INDIANAPOLIS — Dr. Connor Parker is a third-year resident at Methodist Hospital and University Hospital in downtown Indianapolis. Last month, he went to his childhood best friend's wedding, when his friend’s dad started experiencing a scary situation.
"We were at the reception, and it was about an hour or two into where everyone is having a good time,” Dr. Parker said. “One of the family members comes up to me and they say Connor can you come take a look at Bill, the Grooms dad?"
The groom’s dad was Bill Middleton.
After the wedding took place, he wasn’t feeling well. He broke out in a cold sweat, had chest and jaw pain and his left arm was hurting.
Jennifer, Bill's wife, knew that Connor was a medical professional and immediately asked him to assess his symptoms.
"I said 'Connor I've known you since you were a little kid',” Jennifer Middleton said. “I said 'I want you to shoot straight with me and tell me exactly what's happening.' He just said, 'he's having a heart attack', I didn't expect him to be that straight with me but I'm glad he did."
Once Dr. Parker evaluated Bill, they called an ambulance to get him to a hospital. When EMTs arrived, they hooked Bill up to an EKG machine. That’s when they found out how serious the situation was.

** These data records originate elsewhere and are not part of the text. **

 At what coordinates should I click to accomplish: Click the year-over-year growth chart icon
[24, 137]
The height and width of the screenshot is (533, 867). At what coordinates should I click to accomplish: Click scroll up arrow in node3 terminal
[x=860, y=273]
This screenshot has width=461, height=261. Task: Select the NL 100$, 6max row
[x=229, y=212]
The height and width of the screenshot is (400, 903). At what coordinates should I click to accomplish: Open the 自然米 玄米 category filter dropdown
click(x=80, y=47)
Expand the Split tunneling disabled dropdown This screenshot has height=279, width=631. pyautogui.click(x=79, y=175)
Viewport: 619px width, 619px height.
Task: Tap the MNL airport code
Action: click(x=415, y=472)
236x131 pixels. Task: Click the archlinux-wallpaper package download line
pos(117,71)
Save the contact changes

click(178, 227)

"In about two or three seconds the little blips start showing up and right then and there my jaw kind of dropped,” Dr. Parker said. “There was a characteristic pattern of having a heart attack. "
According to the doctors that treated Bill at the hospital, if not for Dr. Parker recognizing the symptoms, he could have died. They found that one of Bill’s artery’s had 95 percent blockage in it.

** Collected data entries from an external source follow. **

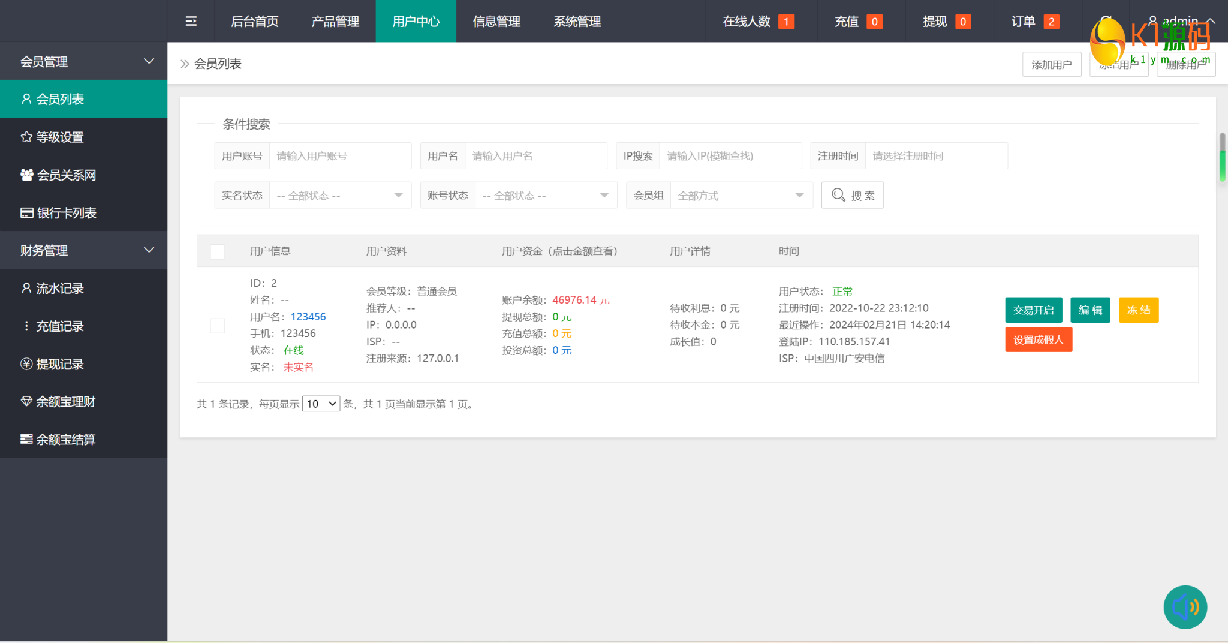Open the 会员组 dropdown
Viewport: 1228px width, 643px height.
click(741, 196)
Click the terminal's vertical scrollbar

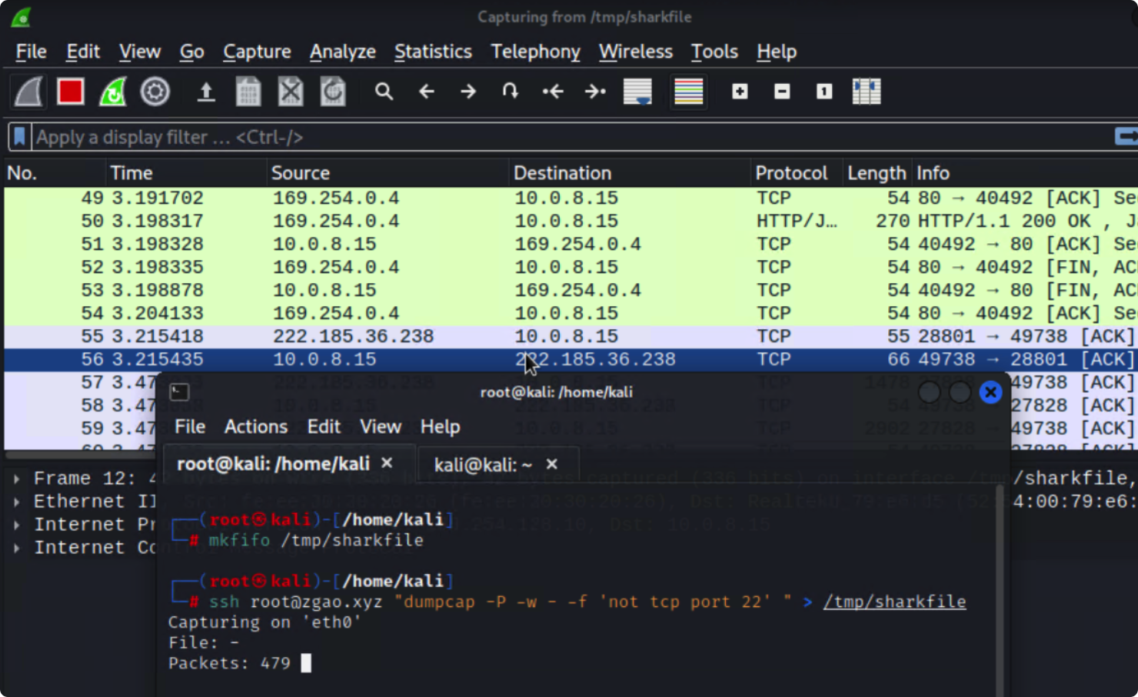(1000, 585)
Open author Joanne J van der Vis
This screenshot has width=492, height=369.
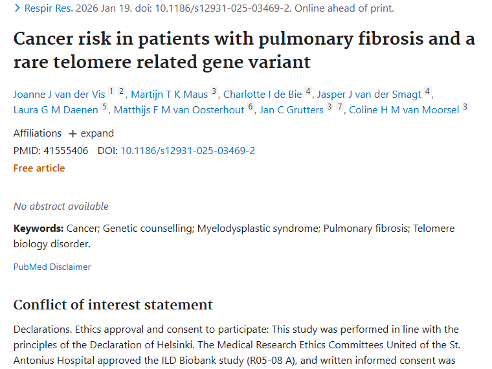coord(59,95)
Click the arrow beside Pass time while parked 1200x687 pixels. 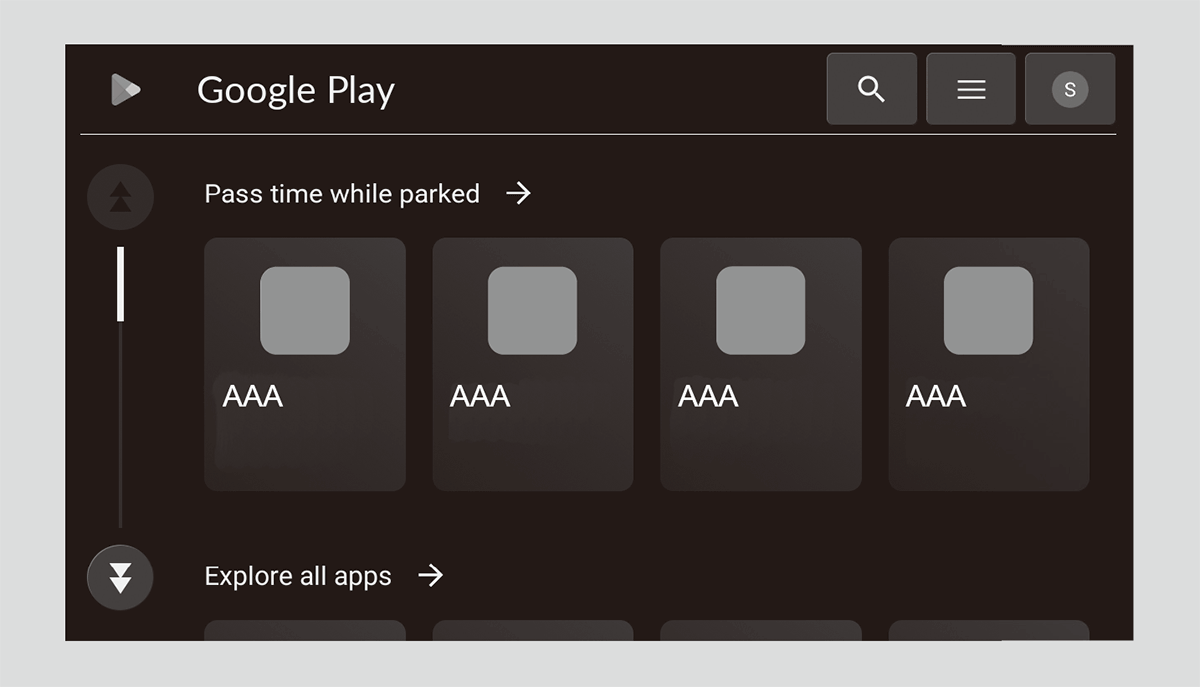[x=518, y=193]
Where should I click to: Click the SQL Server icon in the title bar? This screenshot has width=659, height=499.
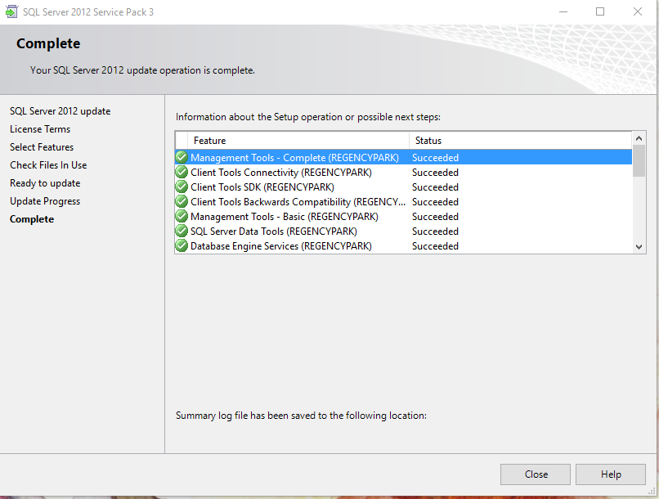11,11

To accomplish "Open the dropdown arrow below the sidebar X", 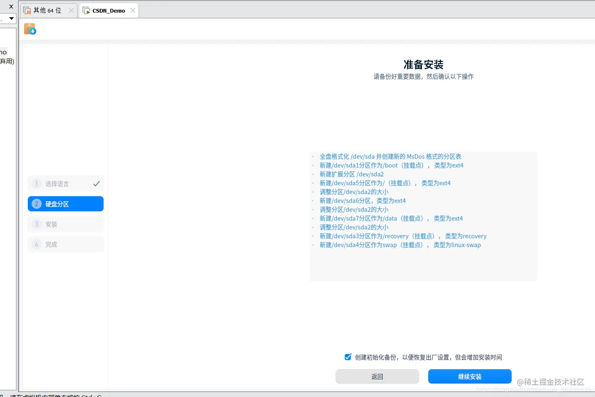I will 12,19.
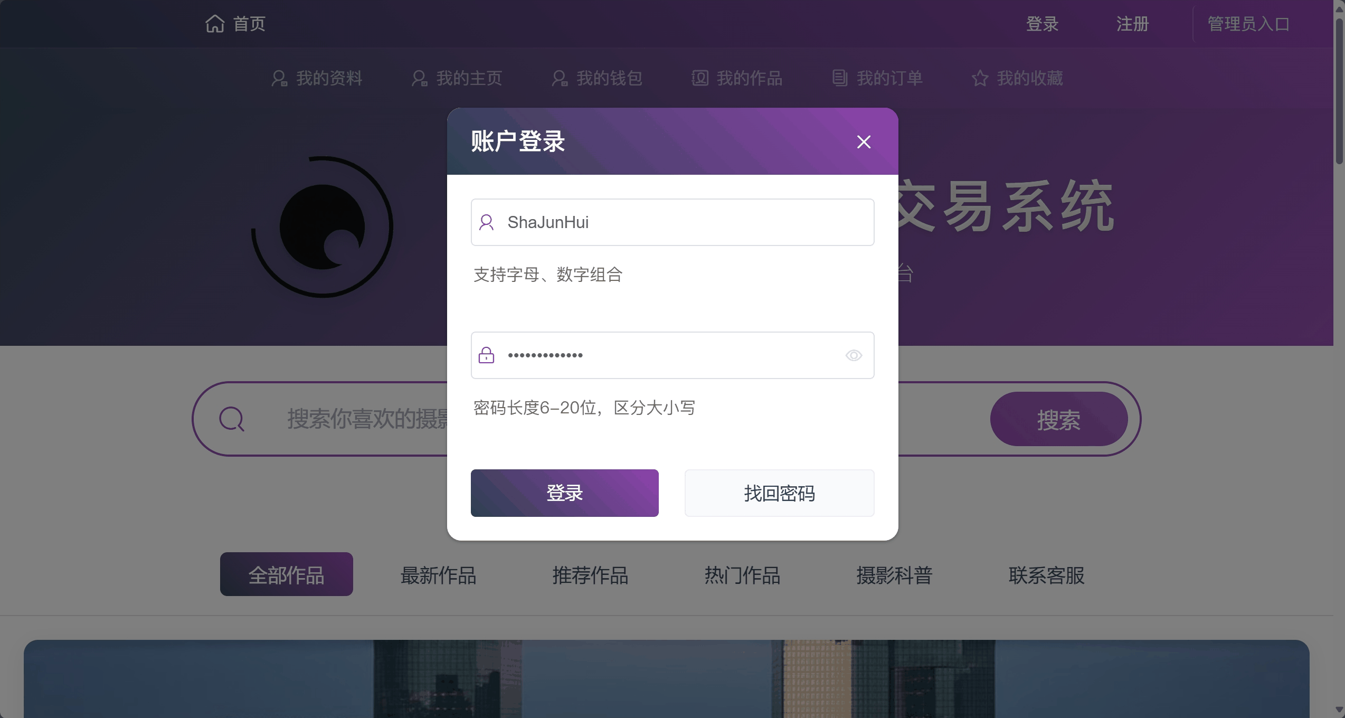
Task: Click the user icon in username field
Action: click(486, 222)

"They said in that kind of situation it's a race against time to try and protect the heart and try and save my life, " said Bill Middleton.

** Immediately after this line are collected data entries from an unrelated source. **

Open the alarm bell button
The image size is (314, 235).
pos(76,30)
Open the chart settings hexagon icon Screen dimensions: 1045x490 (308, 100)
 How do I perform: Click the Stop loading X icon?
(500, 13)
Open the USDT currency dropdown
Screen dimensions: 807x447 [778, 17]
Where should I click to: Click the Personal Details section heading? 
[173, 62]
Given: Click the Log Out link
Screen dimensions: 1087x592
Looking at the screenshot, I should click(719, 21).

Bill had never had heart issues in the past, but he and his wife say this event has been life-changing. They will forever be grateful for Connor's training and quick thinking.
"I can be kind of stubborn sometimes,” Bill said. “I didn't necessarily want to call an ambulance. But when I had Connor tell me it was necessary, I knew it was. I had the confidence in him that he knew what he was talking about. “
"This situation I feel like was something that really reminded me why I became a physician you know taking care of those closest to me, " said Dr. Parker.
Bill says since the heart attack he has been taking health and fitness more seriously.
He is working out regularly and eating healthier meals.
The American Heart Association says symptoms include pain or discomfit in the chest, lightheadedness, nausea and vomiting. Also, jaw, neck or back pain, arm or shoulder pain, and shortness of breath.